TEXT SECTION:
***

Awesome complex case referred by Dr. Wellish!

– 71 year old male referred for specialty contact lens evaluation.

– History of cataract surgery 20 years ago and the right eye went well, but the left eye suffered complications. There were some corneal and iris issues that took an incredibly long time to heal.

– He suffers from poor vision all around at distance and near with the left eye.

– He has a displaced miotic pupil temporally on the left eye.

– He does have some corneal irregularity in both eyes, according to topography.

– Best corrected vision was 20/50+ in the right eye and 20/80- in the left eye.

– I put a scleral lens trial on both eyes, just to see if he appreciated the improvement in vision in either eye. The plan was to show him the vision potential in each eye to see if it was worth it to pursue the fitting process.

– For the right eye, we fit him with an Ampleye/4800/ 16.50/8.04 BC and with an over-refraction, he could achieve 20/20 vision!

***

EXTRACTED MATERIAL:

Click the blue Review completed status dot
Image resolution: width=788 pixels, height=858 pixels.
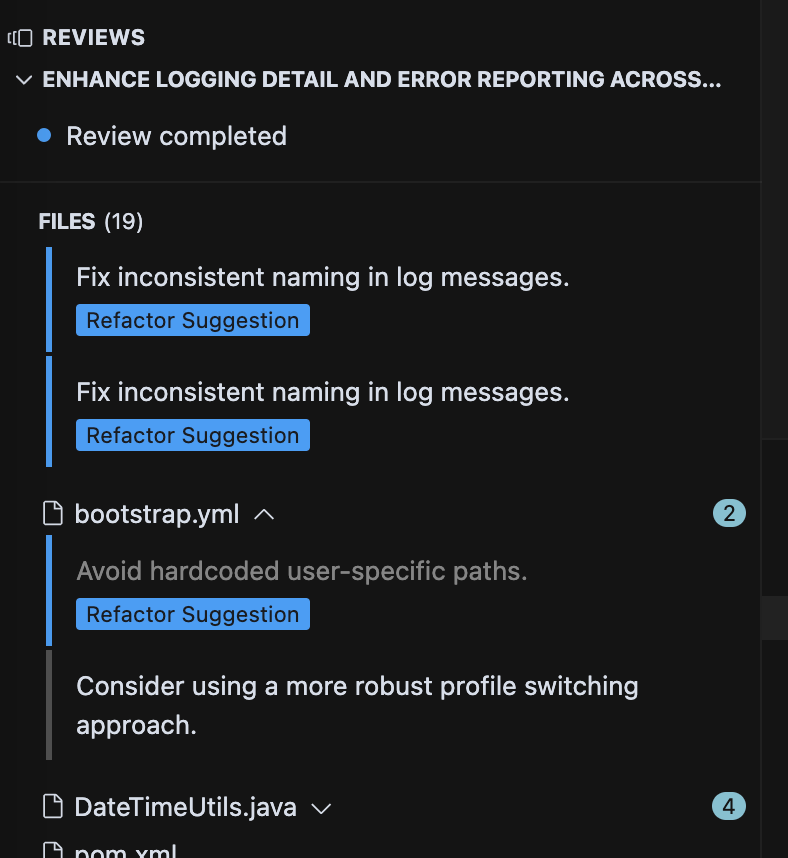44,135
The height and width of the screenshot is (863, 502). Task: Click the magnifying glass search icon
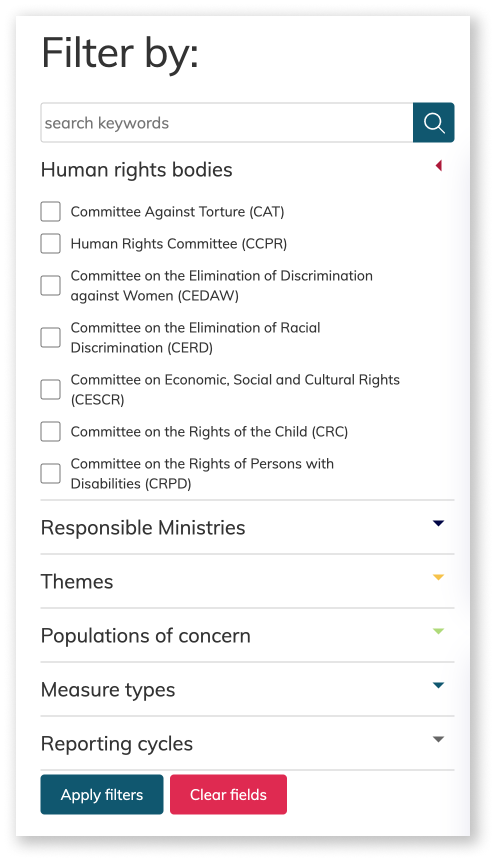[434, 123]
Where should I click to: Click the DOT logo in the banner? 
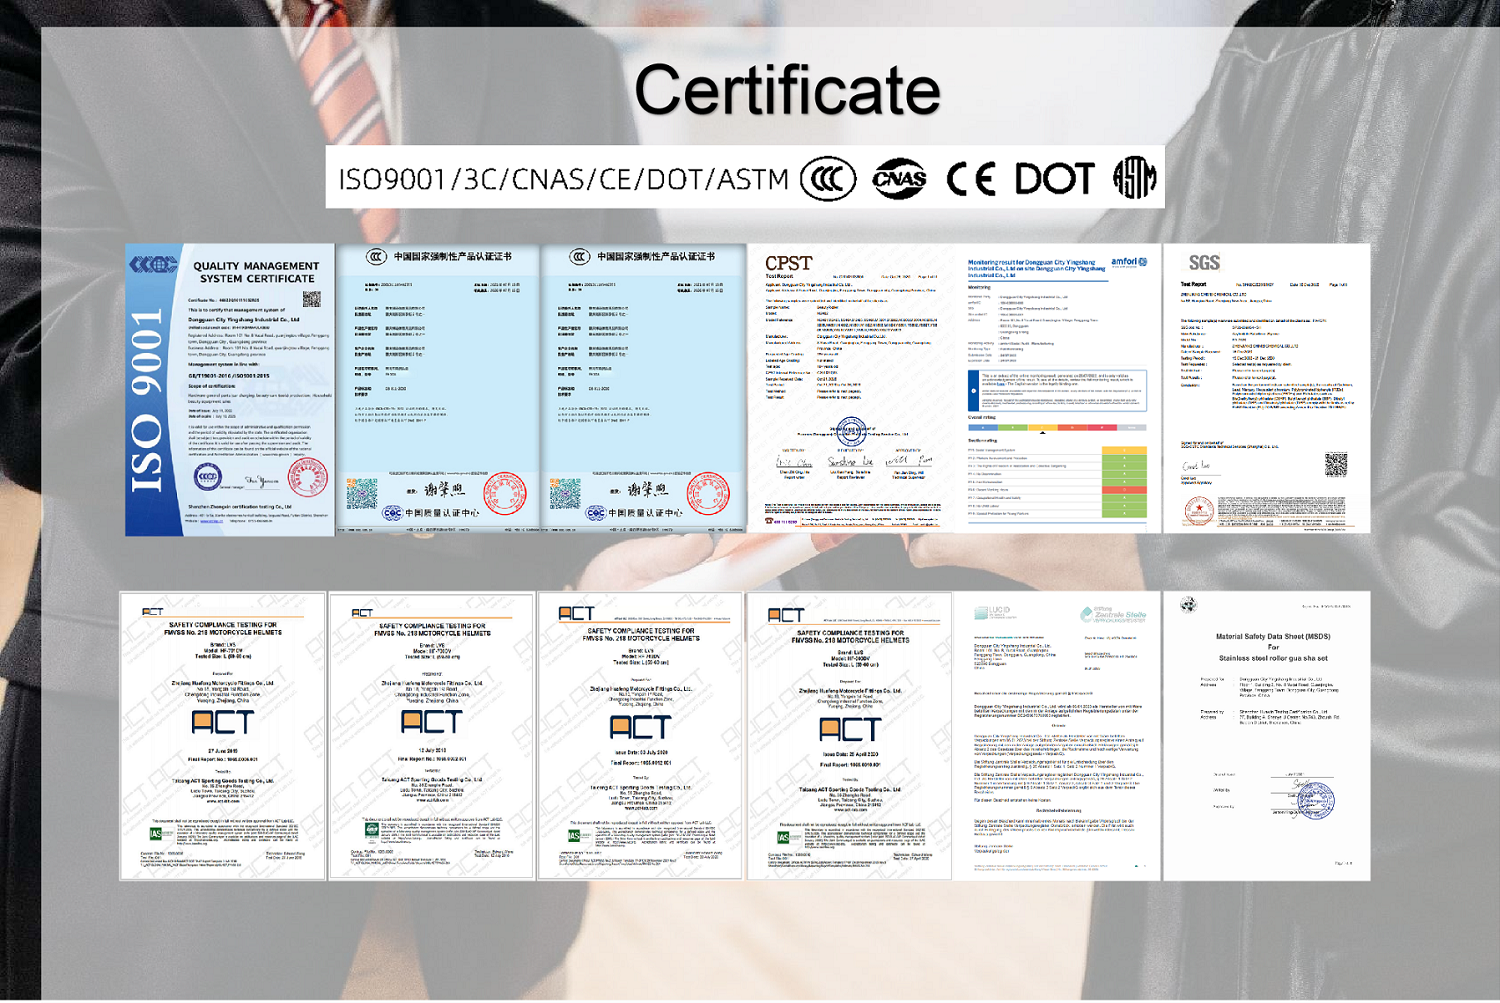[x=1054, y=179]
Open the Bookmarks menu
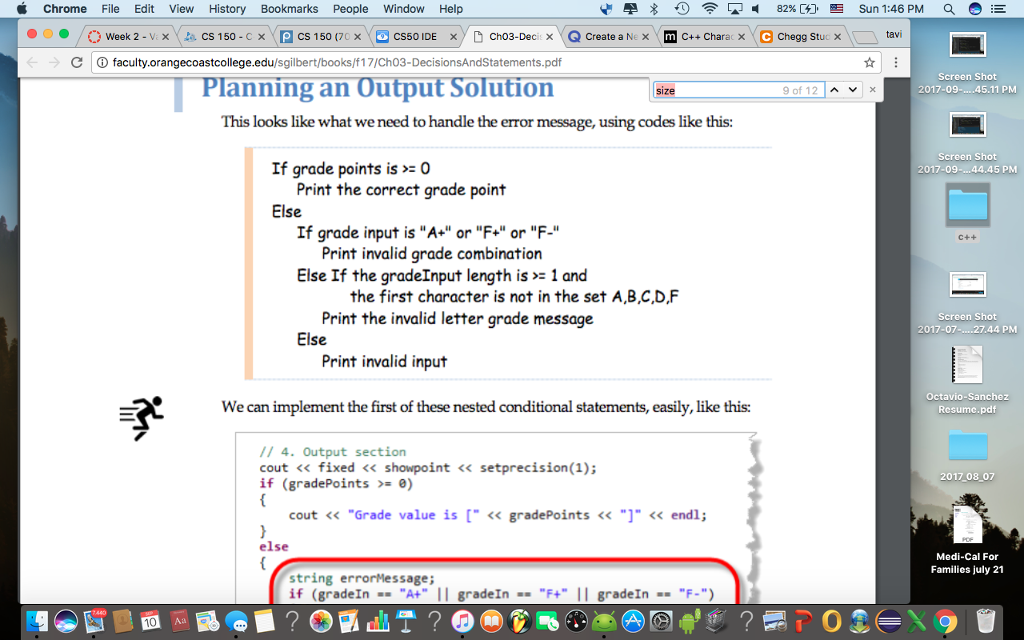 point(289,9)
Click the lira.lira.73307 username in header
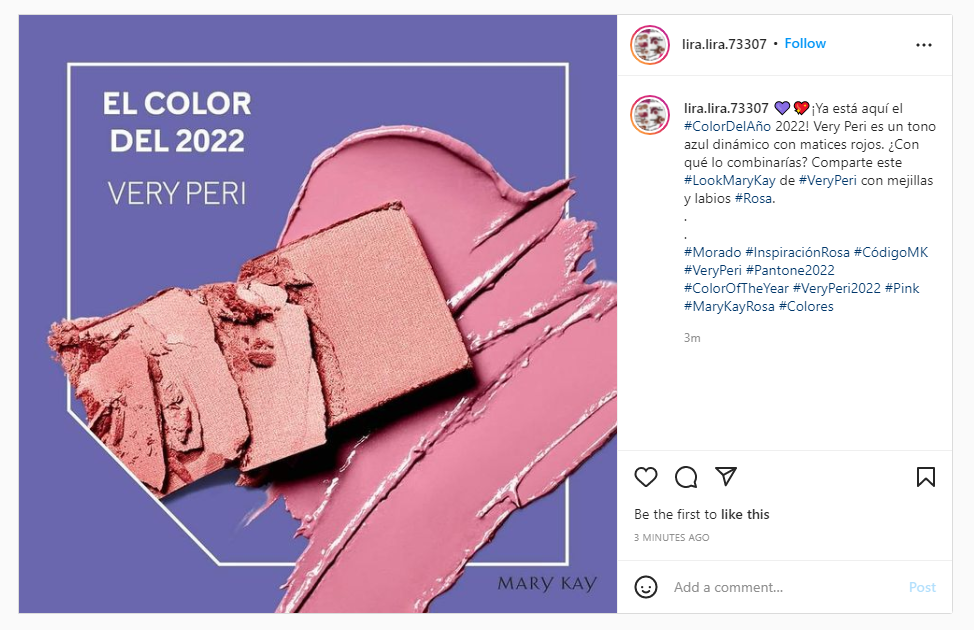Screen dimensions: 974x630 (724, 44)
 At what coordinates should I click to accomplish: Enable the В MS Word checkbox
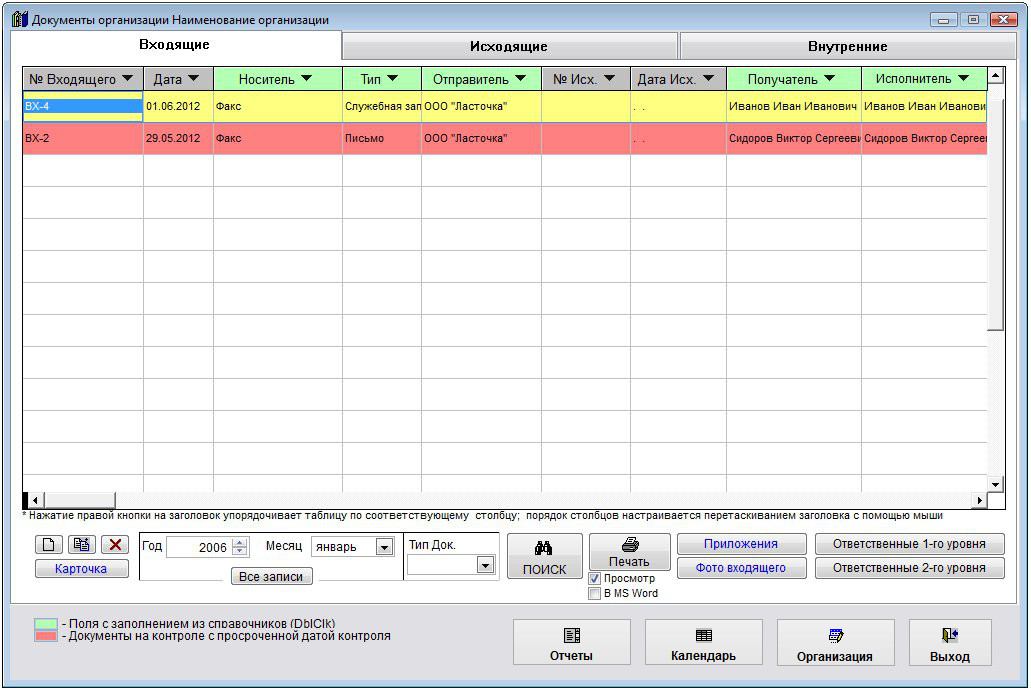point(595,593)
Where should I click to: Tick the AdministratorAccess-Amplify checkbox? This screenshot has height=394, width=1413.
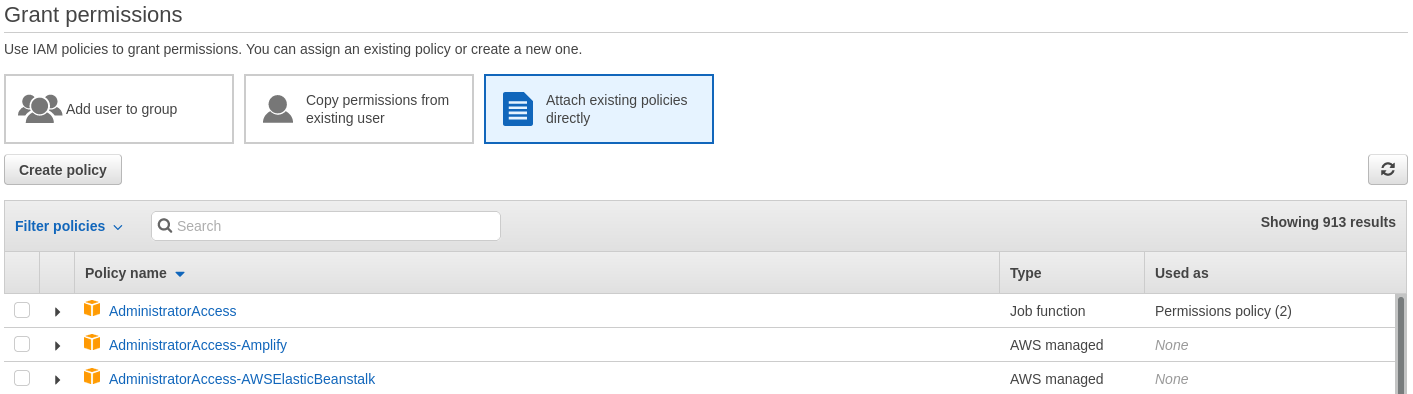click(x=22, y=344)
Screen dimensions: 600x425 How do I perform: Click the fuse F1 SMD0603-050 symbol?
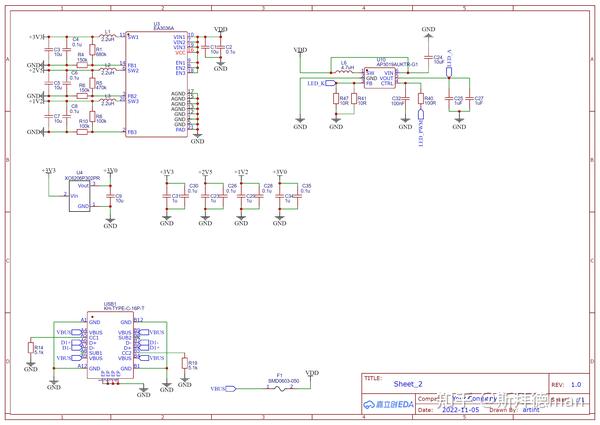click(282, 388)
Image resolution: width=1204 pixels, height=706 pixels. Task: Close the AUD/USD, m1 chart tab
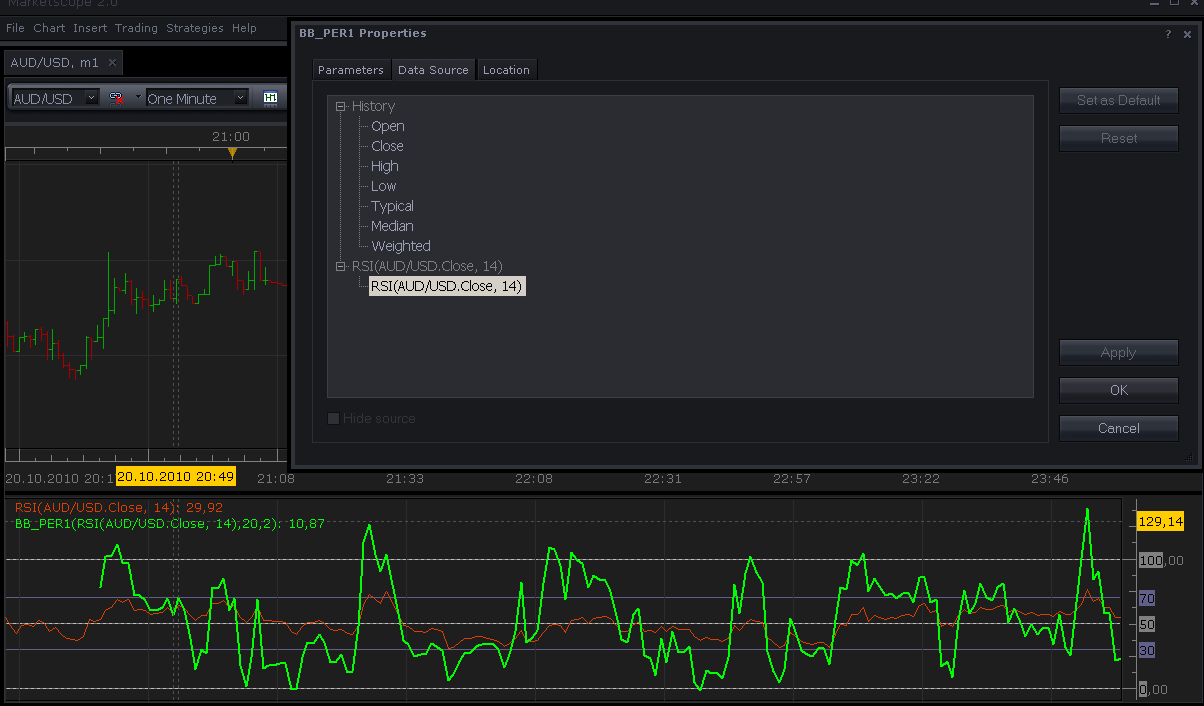[x=112, y=62]
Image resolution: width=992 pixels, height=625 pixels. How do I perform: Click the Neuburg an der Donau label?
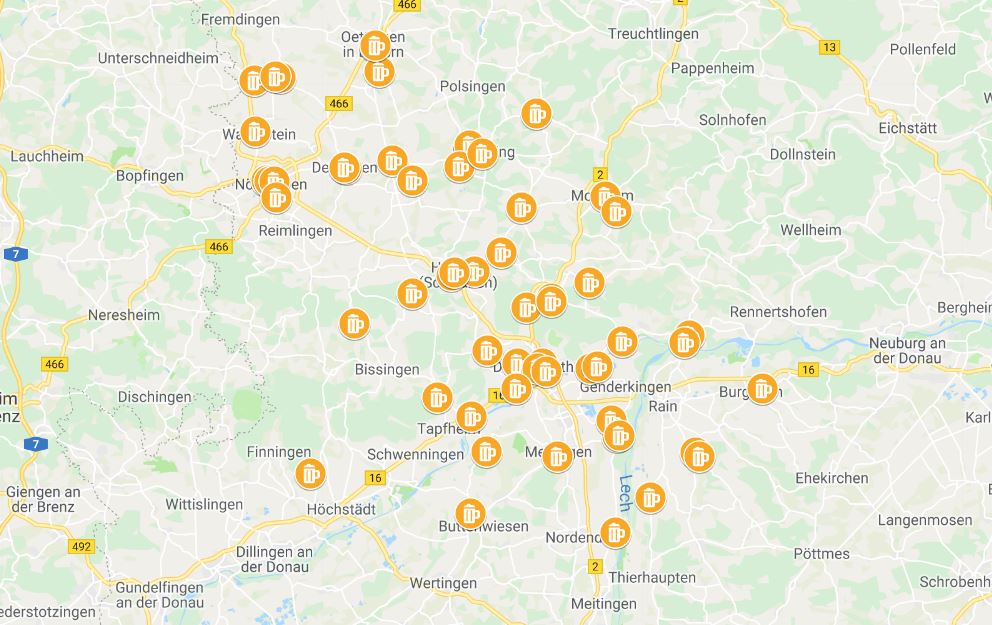coord(907,350)
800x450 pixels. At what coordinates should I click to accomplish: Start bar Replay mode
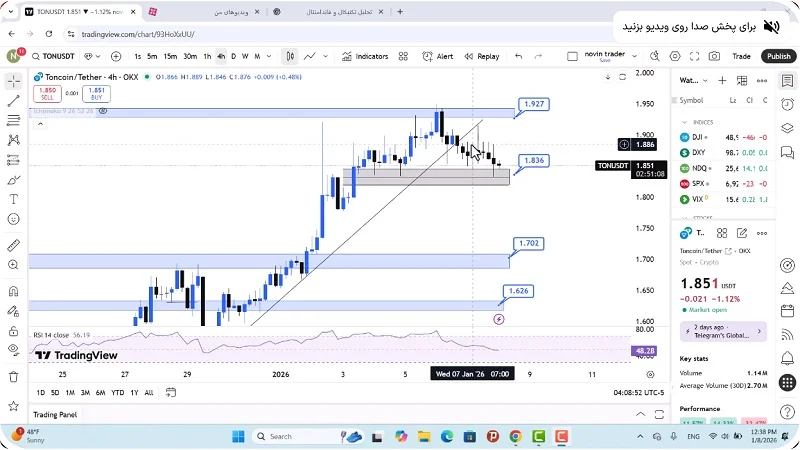tap(482, 57)
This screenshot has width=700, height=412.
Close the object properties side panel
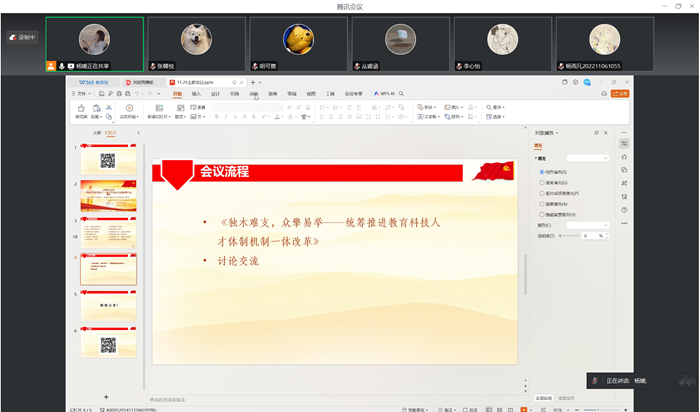(x=608, y=132)
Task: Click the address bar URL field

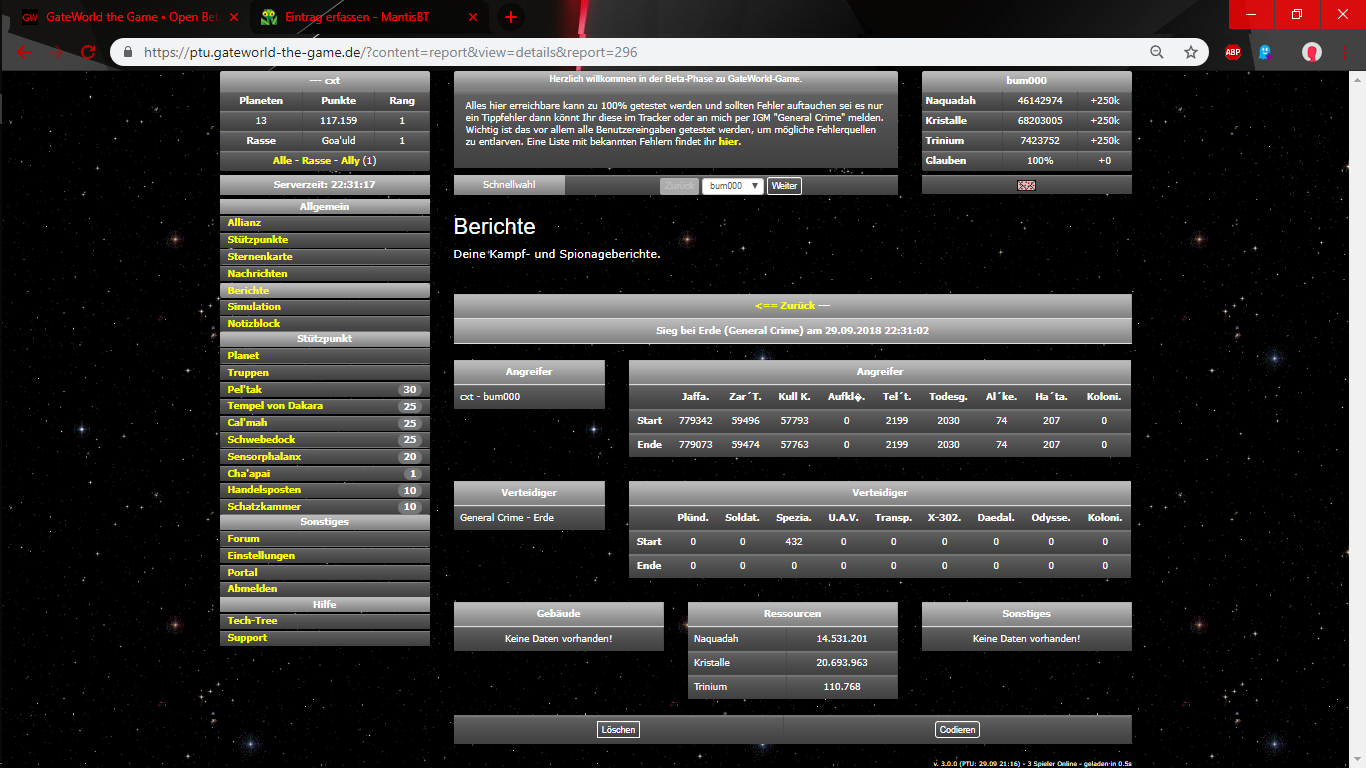Action: [640, 52]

***

QUESTIONS ON THE MATERIAL:
**A)** Change "complications" to "setbacks" in the part of the contact lens case that starts at the words "Awesome complex case" and stops after "time to heal.", and give that part again.
**B)** Give what follows the last sentence of the contact lens case.

ANSWERS TO EACH TASK:
**A)**
Awesome complex case referred by Dr. Wellish!

– 71 year old male referred for specialty contact lens evaluation.

– History of cataract surgery 20 years ago and the right eye went well, but the left eye suffered setbacks. There were some corneal and iris issues that took an incredibly long time to heal.

**B)**
– For the left eye, we opted for the EyePrint Prosthetic and David from the lab helped me design the lens. The pupil is off axis about 1.36mm temporally and 5 degrees, so we are going to decenter the optics to center over his displaced pupil. With an over-refraction and eccentric viewing, he was able to see 20/25!

– He was thrilled and wanted to order lenses for both eyes.

– Ordered both lenses today, and we are super excited to see how he does at his dispense!

– Thank you @wellishvisioninstitute for trusting me with this very special patient!